Free College Education Makes Sense

Aiden Lutjen, staff writer 

Despite higher education being free to the public in other countries, paying tens of thousands of dollars for post-high school education is still holding strong here in the good ol’ United States of America. The idea of not having to pour a life savings, and then some, into pursuing one’s desired career path is any college student’s dream. I mean, really, many students find themselves bending over backwards for even a chance at a partial scholarship. Millions of people (and more) are deep in debt from a few years of education they received decades ago. Whether those years of education were even able to be used for a desired career varies heavily. Along with that, millions of others can’t even go to college due to its massive price tag. Though I’m sure anyone reading this is well aware of this reality, probably even firsthand.

With all of that said, wouldn’t it be a good idea to just take payment out of the equation and provide college to anyone who wants it for free? After all, one of the main reasons that people don’t go to college is because of the cost. Why wouldn’t that be a good idea?

Believe it or not, there are people out there who think paying a life savings for four years of extra school is a very reliable way to keep your economy and country going!

As a college student paying tens of thousands of dollars to a university so I can actually pursue a living I am at least content with and be able to live with myself knowing that I’m doing work I at the very least occasionally enjoy, I struggle to understand how student loan forgiveness could be considered a bad idea. I’ve asked people with these viewpoints why they believe this so strongly, but their answers make about as much sense as asking what someone’s favorite color is and they just recite the Declaration of Independence word-for-word in reply. So, I finally turned to the internet for answers. If the people I know in real life can’t answer the question plainly, surely one of the billions of people online could, right? 

Right? No, actually!

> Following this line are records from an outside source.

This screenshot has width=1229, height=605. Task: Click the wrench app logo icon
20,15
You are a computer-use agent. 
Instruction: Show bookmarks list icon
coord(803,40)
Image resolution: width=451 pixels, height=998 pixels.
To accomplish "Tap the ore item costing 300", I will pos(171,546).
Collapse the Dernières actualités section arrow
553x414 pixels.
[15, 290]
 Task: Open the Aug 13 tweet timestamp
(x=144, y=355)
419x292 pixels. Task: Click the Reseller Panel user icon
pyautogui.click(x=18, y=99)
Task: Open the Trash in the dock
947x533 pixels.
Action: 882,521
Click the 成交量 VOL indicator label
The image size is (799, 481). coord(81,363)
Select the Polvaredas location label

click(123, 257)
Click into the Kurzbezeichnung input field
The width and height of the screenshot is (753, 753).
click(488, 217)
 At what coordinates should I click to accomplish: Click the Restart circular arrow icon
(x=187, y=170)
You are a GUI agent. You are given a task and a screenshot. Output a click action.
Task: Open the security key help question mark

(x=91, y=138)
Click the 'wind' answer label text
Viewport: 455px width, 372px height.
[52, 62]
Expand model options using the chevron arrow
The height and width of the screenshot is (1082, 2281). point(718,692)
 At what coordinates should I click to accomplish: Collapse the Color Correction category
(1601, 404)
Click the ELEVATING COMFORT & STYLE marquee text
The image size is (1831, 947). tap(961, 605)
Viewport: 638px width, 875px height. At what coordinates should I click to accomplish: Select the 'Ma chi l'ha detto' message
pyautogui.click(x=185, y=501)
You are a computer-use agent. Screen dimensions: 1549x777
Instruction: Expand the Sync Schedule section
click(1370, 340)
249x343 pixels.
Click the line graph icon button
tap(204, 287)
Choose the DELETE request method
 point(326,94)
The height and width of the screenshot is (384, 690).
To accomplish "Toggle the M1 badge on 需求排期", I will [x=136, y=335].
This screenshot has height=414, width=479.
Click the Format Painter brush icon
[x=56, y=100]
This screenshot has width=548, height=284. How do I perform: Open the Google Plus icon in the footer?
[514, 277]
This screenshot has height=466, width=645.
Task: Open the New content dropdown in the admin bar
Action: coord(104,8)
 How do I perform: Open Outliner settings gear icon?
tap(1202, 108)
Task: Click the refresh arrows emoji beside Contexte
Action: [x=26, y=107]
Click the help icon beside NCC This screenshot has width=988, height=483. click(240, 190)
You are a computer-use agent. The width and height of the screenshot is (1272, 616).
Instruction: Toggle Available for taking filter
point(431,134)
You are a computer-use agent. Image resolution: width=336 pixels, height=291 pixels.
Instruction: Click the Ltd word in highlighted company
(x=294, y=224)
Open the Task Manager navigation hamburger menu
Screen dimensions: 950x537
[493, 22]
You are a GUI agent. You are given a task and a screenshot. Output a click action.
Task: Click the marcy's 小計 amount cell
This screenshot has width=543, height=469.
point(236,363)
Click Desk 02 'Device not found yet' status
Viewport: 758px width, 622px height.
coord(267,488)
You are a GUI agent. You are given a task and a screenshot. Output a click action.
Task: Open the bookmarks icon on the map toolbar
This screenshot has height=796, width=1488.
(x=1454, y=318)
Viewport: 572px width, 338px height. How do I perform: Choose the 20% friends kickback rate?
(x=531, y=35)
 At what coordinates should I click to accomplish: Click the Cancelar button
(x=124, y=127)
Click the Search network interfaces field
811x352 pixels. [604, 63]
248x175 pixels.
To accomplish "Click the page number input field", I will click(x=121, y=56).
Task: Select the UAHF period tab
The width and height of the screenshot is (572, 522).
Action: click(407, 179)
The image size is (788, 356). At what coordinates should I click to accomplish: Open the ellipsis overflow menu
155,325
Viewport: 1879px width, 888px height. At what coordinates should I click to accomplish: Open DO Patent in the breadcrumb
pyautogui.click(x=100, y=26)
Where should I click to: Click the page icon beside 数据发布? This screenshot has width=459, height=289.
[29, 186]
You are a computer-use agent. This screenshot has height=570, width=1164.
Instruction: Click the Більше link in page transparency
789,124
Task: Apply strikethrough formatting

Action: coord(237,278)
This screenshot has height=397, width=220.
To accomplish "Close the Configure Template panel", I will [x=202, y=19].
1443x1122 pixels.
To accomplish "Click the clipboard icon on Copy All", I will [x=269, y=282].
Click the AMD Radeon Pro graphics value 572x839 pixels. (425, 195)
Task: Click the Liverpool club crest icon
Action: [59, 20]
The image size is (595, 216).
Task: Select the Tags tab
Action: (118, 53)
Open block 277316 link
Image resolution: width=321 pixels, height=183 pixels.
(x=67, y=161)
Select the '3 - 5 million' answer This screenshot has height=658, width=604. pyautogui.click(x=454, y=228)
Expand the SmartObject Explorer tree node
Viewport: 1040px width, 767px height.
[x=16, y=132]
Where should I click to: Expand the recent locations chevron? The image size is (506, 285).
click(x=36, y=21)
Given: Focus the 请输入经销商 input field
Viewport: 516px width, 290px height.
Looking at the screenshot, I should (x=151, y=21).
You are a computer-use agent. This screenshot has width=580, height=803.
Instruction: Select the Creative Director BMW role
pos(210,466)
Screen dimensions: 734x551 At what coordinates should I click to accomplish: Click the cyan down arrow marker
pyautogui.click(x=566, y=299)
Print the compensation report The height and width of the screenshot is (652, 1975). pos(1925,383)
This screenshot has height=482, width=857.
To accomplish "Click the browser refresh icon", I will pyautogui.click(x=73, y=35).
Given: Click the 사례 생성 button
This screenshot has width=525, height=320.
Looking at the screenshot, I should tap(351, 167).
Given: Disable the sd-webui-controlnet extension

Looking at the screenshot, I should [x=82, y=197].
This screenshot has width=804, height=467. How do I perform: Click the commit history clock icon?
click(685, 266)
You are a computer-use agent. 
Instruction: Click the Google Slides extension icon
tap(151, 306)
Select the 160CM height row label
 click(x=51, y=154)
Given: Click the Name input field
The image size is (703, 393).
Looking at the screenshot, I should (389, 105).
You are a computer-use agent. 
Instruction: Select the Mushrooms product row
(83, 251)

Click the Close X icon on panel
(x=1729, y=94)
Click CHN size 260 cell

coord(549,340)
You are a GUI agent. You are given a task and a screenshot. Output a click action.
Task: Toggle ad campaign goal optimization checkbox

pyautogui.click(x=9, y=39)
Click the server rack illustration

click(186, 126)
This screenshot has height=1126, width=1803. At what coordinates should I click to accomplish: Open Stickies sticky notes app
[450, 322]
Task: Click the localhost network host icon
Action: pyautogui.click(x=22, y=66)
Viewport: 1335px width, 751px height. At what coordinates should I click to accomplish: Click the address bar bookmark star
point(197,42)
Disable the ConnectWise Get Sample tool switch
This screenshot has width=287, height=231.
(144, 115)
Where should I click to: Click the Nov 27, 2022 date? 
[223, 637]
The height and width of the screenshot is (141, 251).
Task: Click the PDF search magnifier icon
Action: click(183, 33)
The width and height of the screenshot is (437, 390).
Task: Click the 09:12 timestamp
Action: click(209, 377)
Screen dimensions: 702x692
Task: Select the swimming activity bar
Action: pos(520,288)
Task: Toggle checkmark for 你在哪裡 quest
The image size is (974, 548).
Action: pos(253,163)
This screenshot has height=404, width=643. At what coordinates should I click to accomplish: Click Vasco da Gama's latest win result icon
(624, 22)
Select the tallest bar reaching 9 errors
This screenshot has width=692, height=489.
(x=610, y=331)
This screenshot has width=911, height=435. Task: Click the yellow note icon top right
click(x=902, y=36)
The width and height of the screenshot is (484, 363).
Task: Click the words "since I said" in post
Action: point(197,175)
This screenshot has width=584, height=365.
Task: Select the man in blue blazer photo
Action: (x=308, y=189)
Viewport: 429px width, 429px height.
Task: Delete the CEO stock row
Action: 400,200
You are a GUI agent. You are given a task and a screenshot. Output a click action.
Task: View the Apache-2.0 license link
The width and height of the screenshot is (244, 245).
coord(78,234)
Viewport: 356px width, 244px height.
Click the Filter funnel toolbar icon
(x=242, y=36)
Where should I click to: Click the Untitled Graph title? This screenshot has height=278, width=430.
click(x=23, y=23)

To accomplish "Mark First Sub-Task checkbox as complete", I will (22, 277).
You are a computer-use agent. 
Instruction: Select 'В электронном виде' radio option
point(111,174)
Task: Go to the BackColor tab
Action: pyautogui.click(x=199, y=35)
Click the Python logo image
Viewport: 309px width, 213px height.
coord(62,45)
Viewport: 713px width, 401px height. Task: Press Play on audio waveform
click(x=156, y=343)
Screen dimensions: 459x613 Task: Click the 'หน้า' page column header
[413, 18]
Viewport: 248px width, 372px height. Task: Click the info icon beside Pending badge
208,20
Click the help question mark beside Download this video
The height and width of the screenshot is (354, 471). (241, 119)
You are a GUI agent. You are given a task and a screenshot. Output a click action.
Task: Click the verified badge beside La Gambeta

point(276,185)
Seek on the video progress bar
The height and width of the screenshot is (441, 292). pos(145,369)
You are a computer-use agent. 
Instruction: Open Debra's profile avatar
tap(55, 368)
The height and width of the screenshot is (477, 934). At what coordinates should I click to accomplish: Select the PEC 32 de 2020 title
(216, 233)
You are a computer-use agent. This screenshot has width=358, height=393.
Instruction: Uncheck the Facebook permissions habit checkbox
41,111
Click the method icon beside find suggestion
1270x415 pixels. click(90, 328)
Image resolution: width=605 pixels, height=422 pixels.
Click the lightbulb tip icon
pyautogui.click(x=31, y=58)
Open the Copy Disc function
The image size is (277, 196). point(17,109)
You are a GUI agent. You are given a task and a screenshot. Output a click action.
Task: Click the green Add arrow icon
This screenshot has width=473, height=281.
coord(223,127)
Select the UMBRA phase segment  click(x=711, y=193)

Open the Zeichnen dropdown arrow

They can’t!

I have dug through website after website, looking for a reliable answer as to why free college would be a bad idea despite being successfully implemented in 22 different countries worldwide and have yet to find even a sliver of reason. The only true concern —in theory— is the fact that college funding has to come from somewhere, which would very likely be taxes, but that’s an answerable question and a solvable problem. I, for one, would be glad my taxes are supporting education.

I’d like to share with you some of the sad excuses I found: funding might be from taxing the rich more (as they should); college suddenly “wouldn’t be taken seriously” by students (like the majority of college is partying when, in reality, it’s kids pulling all-nighters because they have two exams in the morning); college education could decrease in quality due to lower funding (huh?); more people would go to college (don’t we want that?); it wouldn’t be fair to people who have paid their debt (the classic “if I have to suffer, so does everyone else”), and more! Someone even had the guts to say that only people who can fully afford college should be able to go…I’m getting dizzy.

It makes no sense to be against providing people with free education. The lack of valid reasoning to keep our current system is embarrassingly sad; we know it doesn’t work, yet we keep it just because some people feel better about letting a problem exist than wanting to go and fix said problem for the benefit of people. No wonder free-education countries point and laugh at us.